Hier, le Liban a lamentablement offert l’image d’un État en faillite, baignant dans une impotence légendaire devenue pathologique et grossière. Le spectacle de près d’un million de citoyens pris en otage dans leur véhicule de longues heures durant, alors que l’armée avait bloqué une artère principale de la ville en vue des entraînements en amont de la parade militaire habituelle de la fête de l’Indépendance prévue le jeudi prochain, était ubuesque.
La pluie battante entraînant les inondations habituelles qui se sont déclarées en plusieurs points de la ville, le débordement des égouts, le tout ponctué d’accidents de la route et de l’accouchement inopiné d’une femme enceinte, qui n’a pu être transportée à l’hôpital à temps, ont complété le tableau ahurissant d’un pays qui s’effondre totalement et dont toutes les digues semblent avoir lâché d’un coup.

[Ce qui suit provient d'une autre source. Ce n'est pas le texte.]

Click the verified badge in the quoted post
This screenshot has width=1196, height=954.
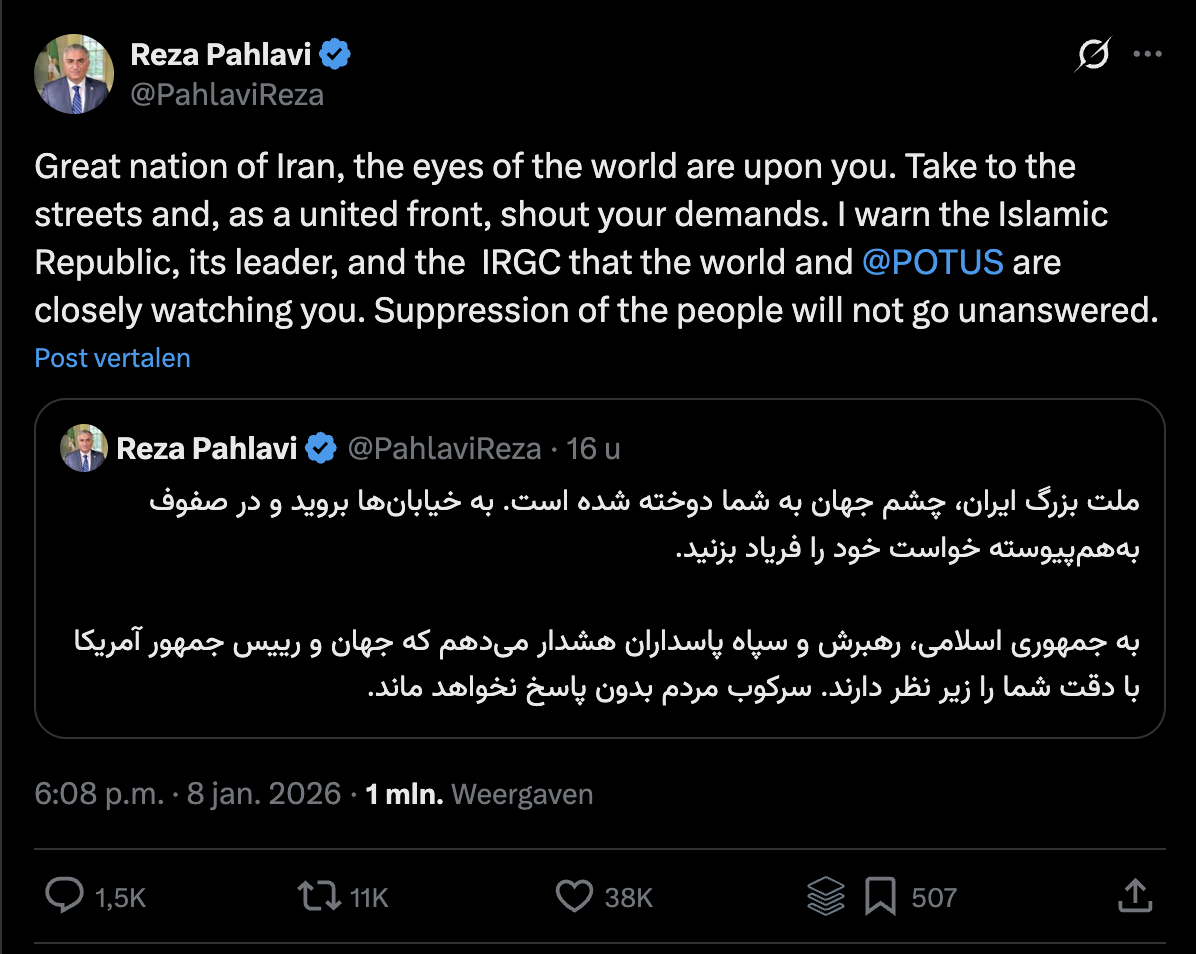(321, 449)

Résignés depuis un certain temps à affronter au quotidien les embouteillages qui usurpent une bonne partie de leur journée de travail en usant leurs nerfs, les Libanais ont été soumis hier à une épreuve autrement plus absurde : celle de troquer leur liberté de circuler contre la célébration d’une indépendance qu’ils ont bien du mal à percevoir. Chaque année, c’est le même scénario qui se répète inlassablement, sans qu’aucune alternative à la manie de bloquer les routes ne soit entre-temps trouvée.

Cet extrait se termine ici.